- IOC code: FIJ
- NOC: Fiji Association of Sports and National Olympic Committee
- Website: www.fasanoc.org.fj

in Lillehammer
- Competitors: 1 (man) in 1 sport
- Flag bearer: Rusiate Rogoyawa
- Medals: Gold 0 Silver 0 Bronze 0 Total 0

Winter Olympics appearances (overview)
- 1988; 1992; 1994; 1998; 2002; 2006–2026;

= Fiji at the 1994 Winter Olympics =

Fiji sent a delegation to compete at the 1994 Winter Olympics in Lillehammer, Norway from 12–27 February 1994. This was Fiji's second time appearing at a Winter Olympic Games after their debut in the 1988 Winter Olympics. The country's sole representative was Rusiate Rogoyawa, in cross-country skiing. In the 10 kilometer classical he finished in 88th place.

==Background==
The Fiji Association of Sports and National Olympic Committee was recognized by the International Olympic Committee on 31 December 1954. They made their first Olympic appearance at the 1956 Summer Olympics, and with two exceptions, have appeared at every Summer Olympic Games since; they missed the 1964 edition, and boycotted the 1980 Games. Fiji had appeared at the Winter Olympics only once before, in the 1988 Winter Olympics. The country's sole representative to Lillehammer was Rusiate Rogoyawa, a cross-country skier. He was the flag bearer for the opening ceremony.

==Competitors==
The following is the list of number of competitors in the Games.

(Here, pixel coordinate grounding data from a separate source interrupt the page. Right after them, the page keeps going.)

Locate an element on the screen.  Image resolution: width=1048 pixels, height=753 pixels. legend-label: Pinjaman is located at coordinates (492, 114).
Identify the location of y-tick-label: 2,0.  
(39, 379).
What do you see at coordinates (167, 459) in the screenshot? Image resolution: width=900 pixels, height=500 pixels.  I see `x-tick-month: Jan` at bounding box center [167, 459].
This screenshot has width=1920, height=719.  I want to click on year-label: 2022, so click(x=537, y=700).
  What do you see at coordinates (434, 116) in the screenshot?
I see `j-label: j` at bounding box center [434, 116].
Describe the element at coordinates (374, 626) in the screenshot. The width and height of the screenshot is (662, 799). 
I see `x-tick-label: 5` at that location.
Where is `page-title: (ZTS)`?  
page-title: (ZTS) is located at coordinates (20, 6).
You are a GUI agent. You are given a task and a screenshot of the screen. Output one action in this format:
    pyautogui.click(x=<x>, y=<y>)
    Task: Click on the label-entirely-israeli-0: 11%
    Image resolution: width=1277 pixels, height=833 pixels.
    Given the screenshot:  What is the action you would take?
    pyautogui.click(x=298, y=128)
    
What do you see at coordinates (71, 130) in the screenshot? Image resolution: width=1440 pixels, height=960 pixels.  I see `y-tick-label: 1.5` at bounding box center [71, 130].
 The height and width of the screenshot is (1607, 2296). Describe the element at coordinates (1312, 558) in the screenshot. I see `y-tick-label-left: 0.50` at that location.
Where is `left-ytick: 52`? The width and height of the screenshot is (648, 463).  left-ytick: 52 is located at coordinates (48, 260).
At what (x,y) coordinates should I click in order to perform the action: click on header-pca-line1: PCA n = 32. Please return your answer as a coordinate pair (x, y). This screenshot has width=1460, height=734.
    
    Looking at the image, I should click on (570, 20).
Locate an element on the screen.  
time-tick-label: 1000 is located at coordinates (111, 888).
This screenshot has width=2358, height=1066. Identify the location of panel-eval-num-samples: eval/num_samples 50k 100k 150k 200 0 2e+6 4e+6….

| Sport | Men | Women | Total |
|---|---|---|---|
| Cross-country skiing | 1 | 0 | 1 |
| Total | 1 | 0 | 1 |

== Cross-country skiing==

Rusiate Rogoyawa was 32 years old at the time of the Lillehammer Olympics, and was living in Norway. He had previously represented Fiji at the 1988 Winter Olympics. On 17 February he competed in the 10 kilometer classical, finishing in a time of 38 minutes and 30.7 seconds, which put him 88th and last among the finishers of the race. The gold medal was won by Bjørn Dæhlie of Norway in a time of 24 minutes and 20.1 seconds.